:: EXERCISE DESCRIPTION ::
What you produce should be the lines from the line containing "Task: Select the arrow cursor tool" through the last line below, both ends included, reproduced exactly and without pictures.

Data extracted from a collection
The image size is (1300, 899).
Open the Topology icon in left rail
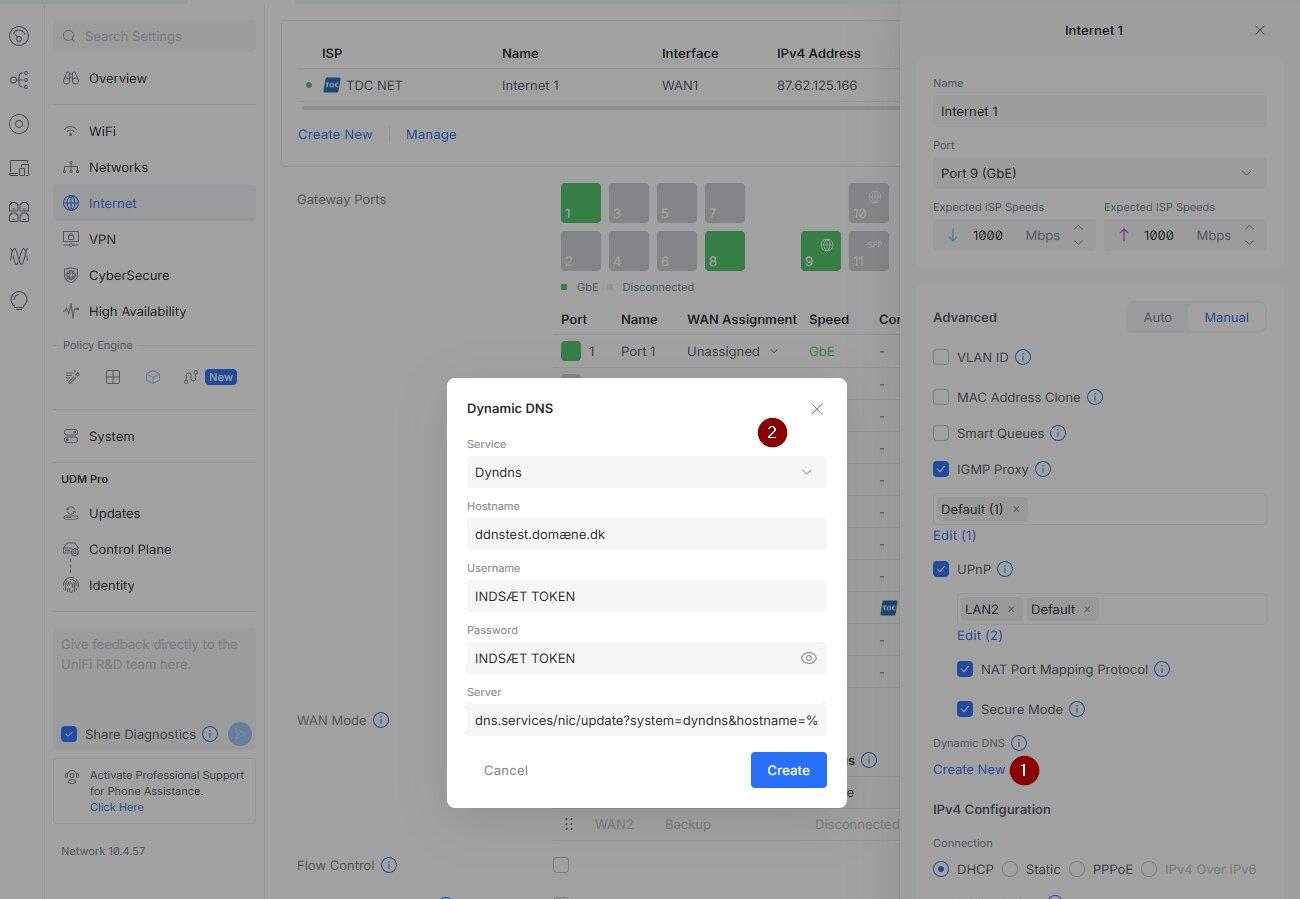coord(19,80)
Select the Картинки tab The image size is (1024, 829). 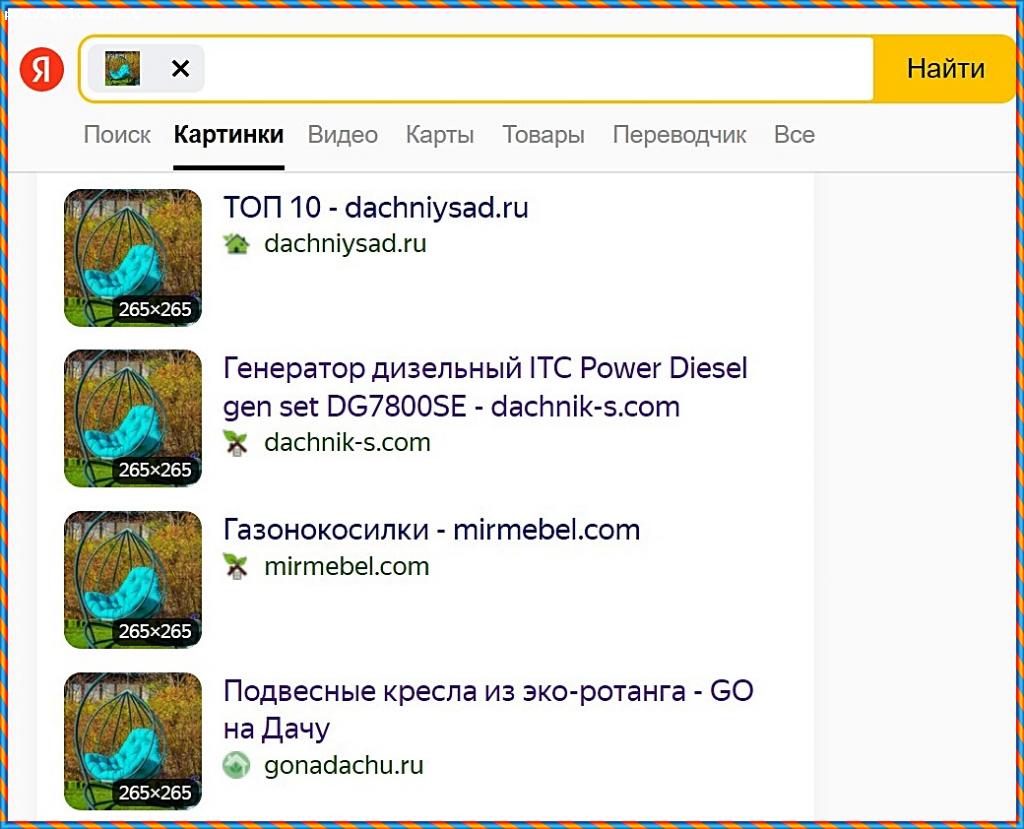(228, 135)

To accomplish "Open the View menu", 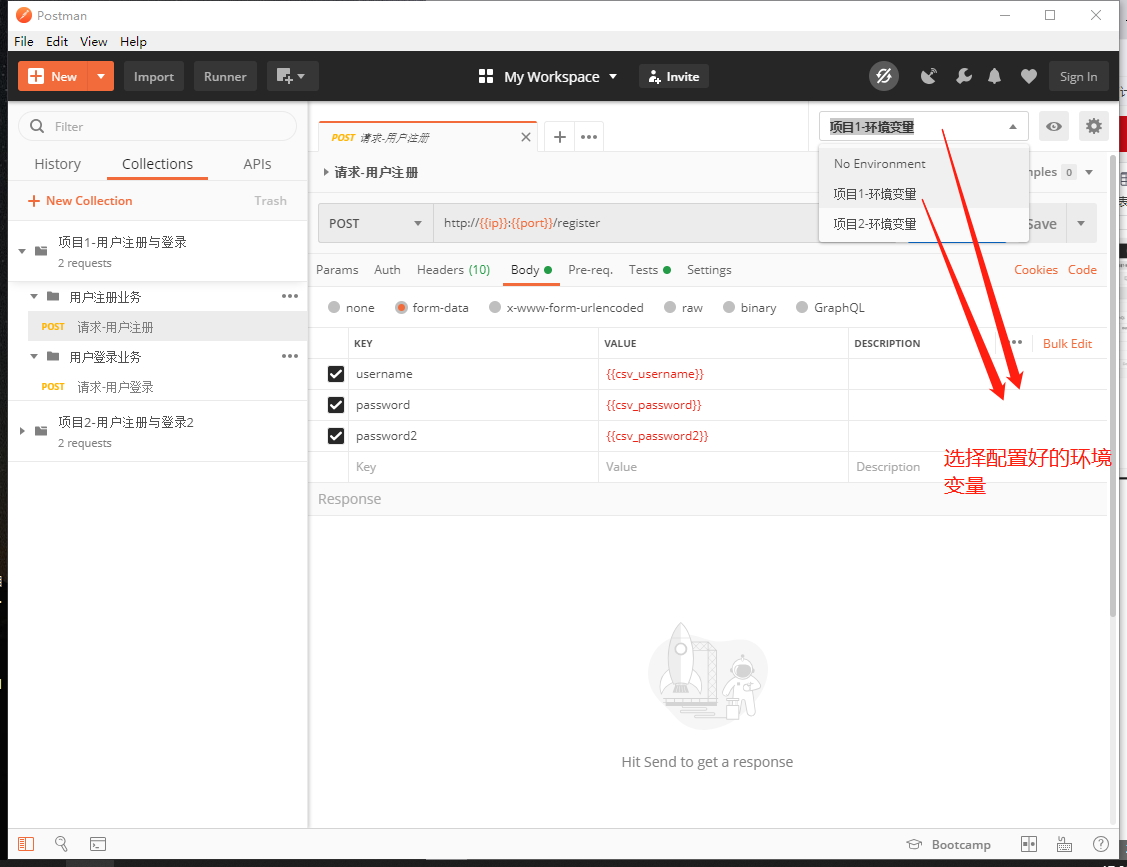I will point(93,41).
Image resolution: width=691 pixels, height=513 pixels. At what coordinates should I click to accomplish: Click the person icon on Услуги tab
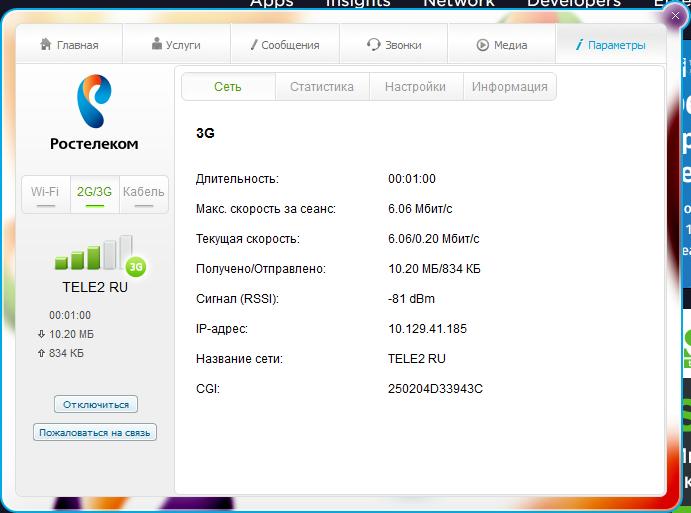tap(157, 45)
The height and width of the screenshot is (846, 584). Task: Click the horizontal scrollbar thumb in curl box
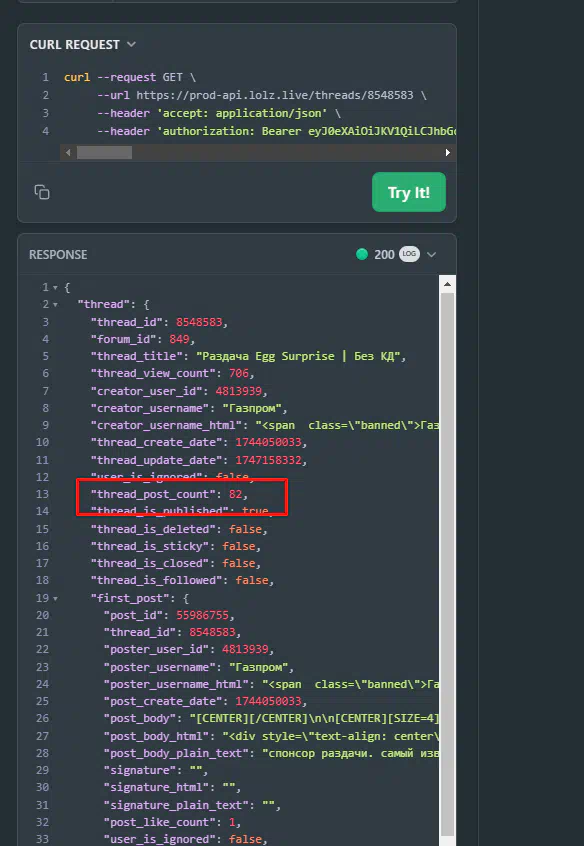coord(104,153)
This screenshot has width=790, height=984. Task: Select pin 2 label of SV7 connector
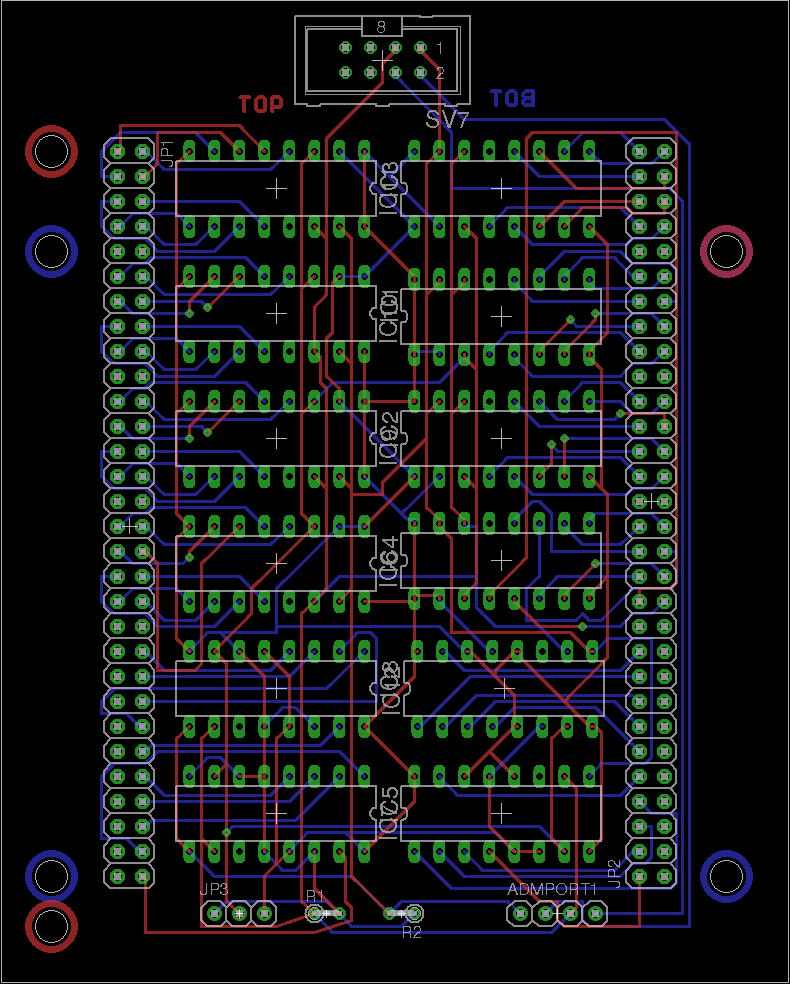(x=439, y=73)
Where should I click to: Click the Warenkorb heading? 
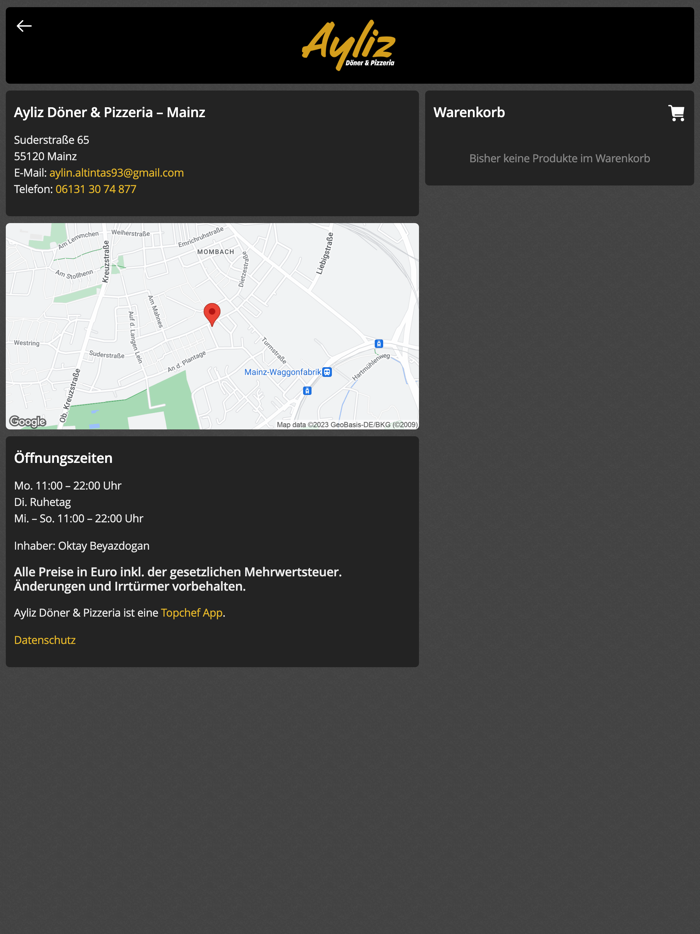click(x=469, y=113)
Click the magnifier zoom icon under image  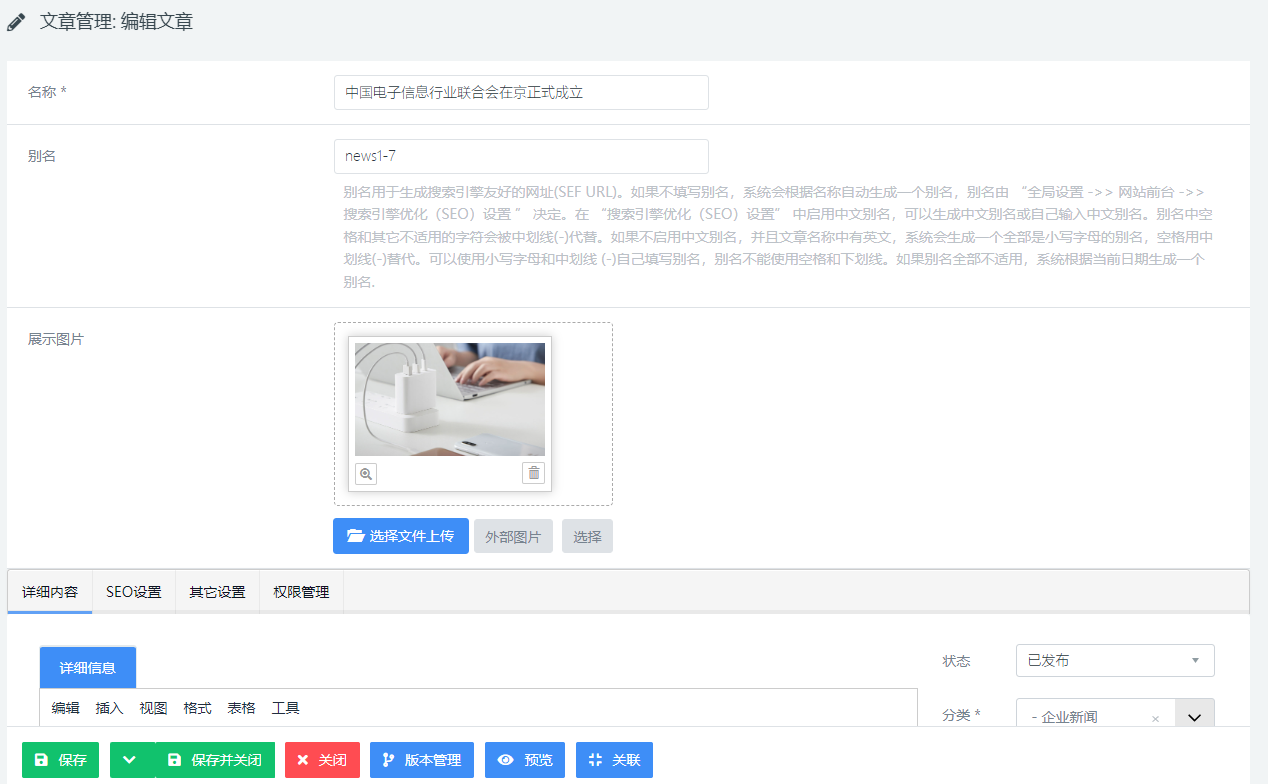[366, 474]
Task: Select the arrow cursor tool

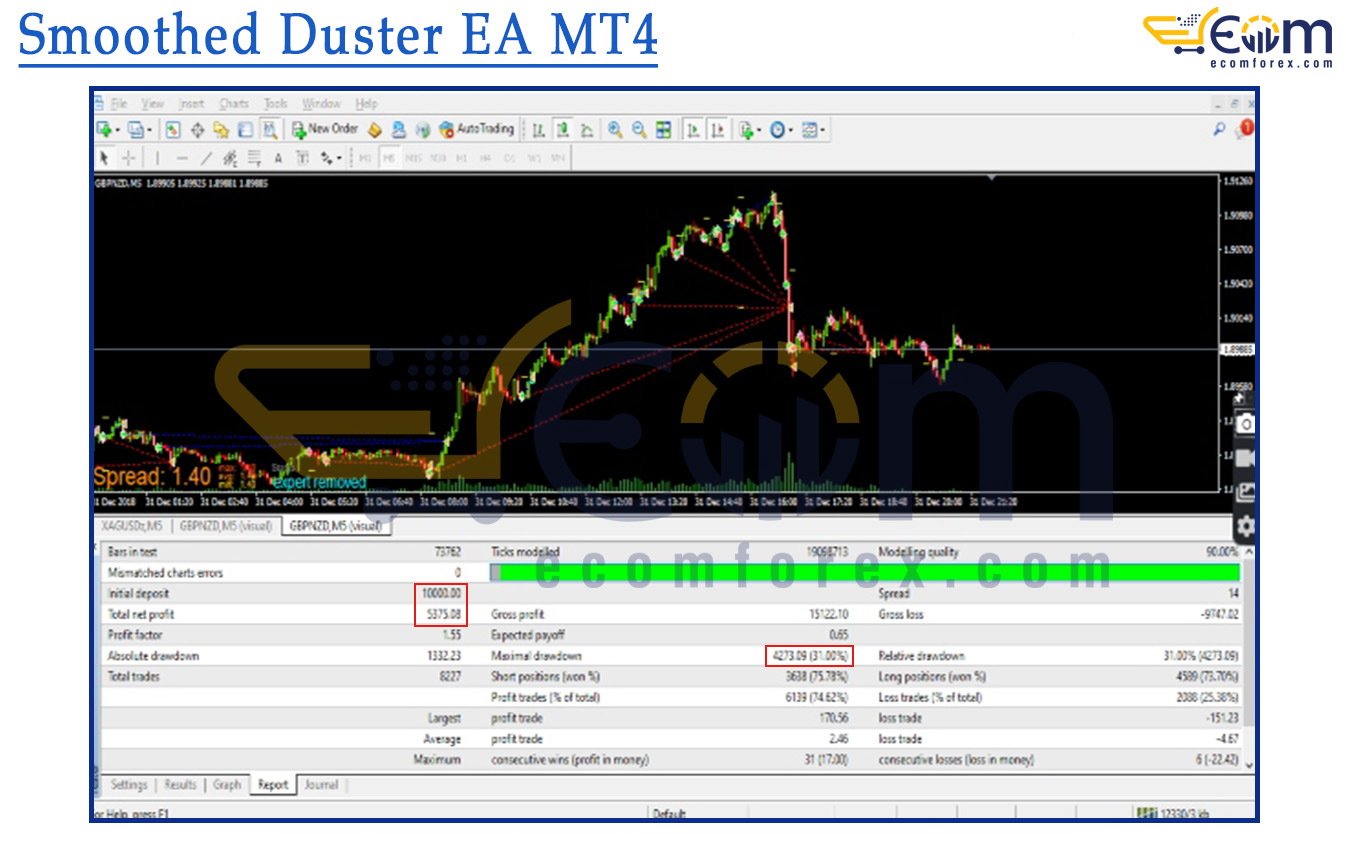Action: tap(103, 158)
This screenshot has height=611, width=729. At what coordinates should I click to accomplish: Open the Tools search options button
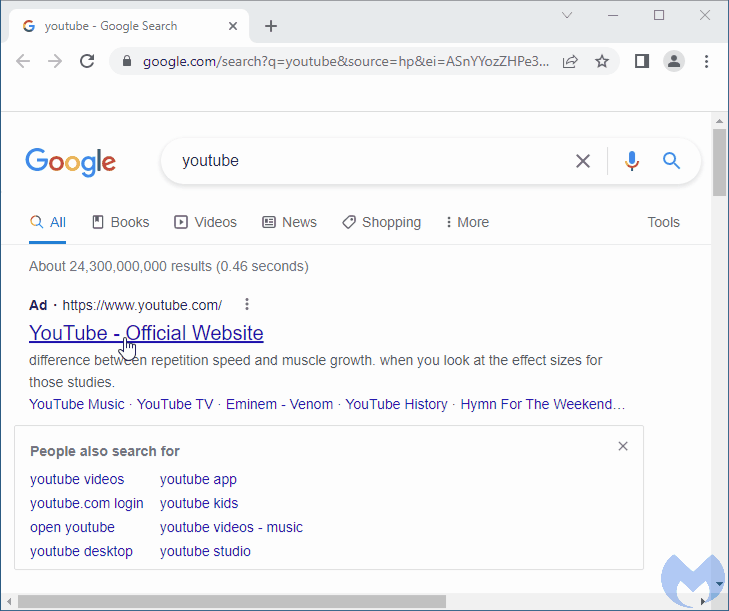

:: RESPONSE TO THE TASK ::
Task: Select the arrow cursor tool

Action: tap(103, 158)
This screenshot has height=611, width=729. At what coordinates should I click to accomplish: Open the Tools search options button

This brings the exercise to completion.